Fundamental Concepts

Multi-Sandboxing is based on the Kernel & Features Specification (KF).

It allows an application code to be split into multiple parts:

  • the main application, called the Kernel,

  • zero or more applications called Features.

Therefore, a Kernel Application relates to the Kernel concept and a Sandboxed Application relates to the Feature concept.

Some fundamental points:

  • The Kernel is mandatory. It is assumed to be reliable, trusted, and immutable.

  • A Feature is an application “extension” managed by the Kernel.

  • A Feature is fully controlled by the Kernel: it can be installed, started, stopped and uninstalled at any time independent of the system state (particularly, a Feature never depends on another Feature to be stopped).

  • A Feature is optional, potentially untrusted, and possibly unreliable, yet it can be executed without jeopardizing the safety of the Kernel or other Features.
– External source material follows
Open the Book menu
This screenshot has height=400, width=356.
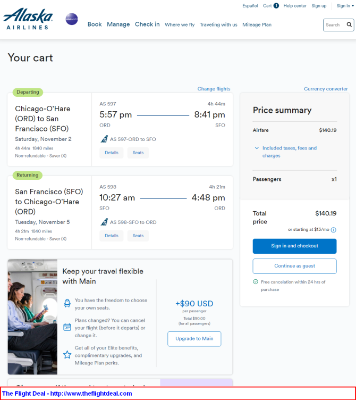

  • Resource access (RAM, hardware peripherals, CPU time, …) are under control of the Kernel.

Note

For more details, refer to the Kernel & Features Specification (KF).

Classpath Processing

The MicroEJ Classpath of a Sandboxed Application is composed of both Application classpath and Kernel classpath entries. According to Class Spaces specification, a type exposed as Kernel API takes precedence over types loaded from classpath. A classpath entry is considered a Kernel classpath entry if it contains at least one type exposed as Kernel API. All other classpath entries are considered Application classpath entries.

Only *.[extension].list files declared in Kernel classpath entry are processed.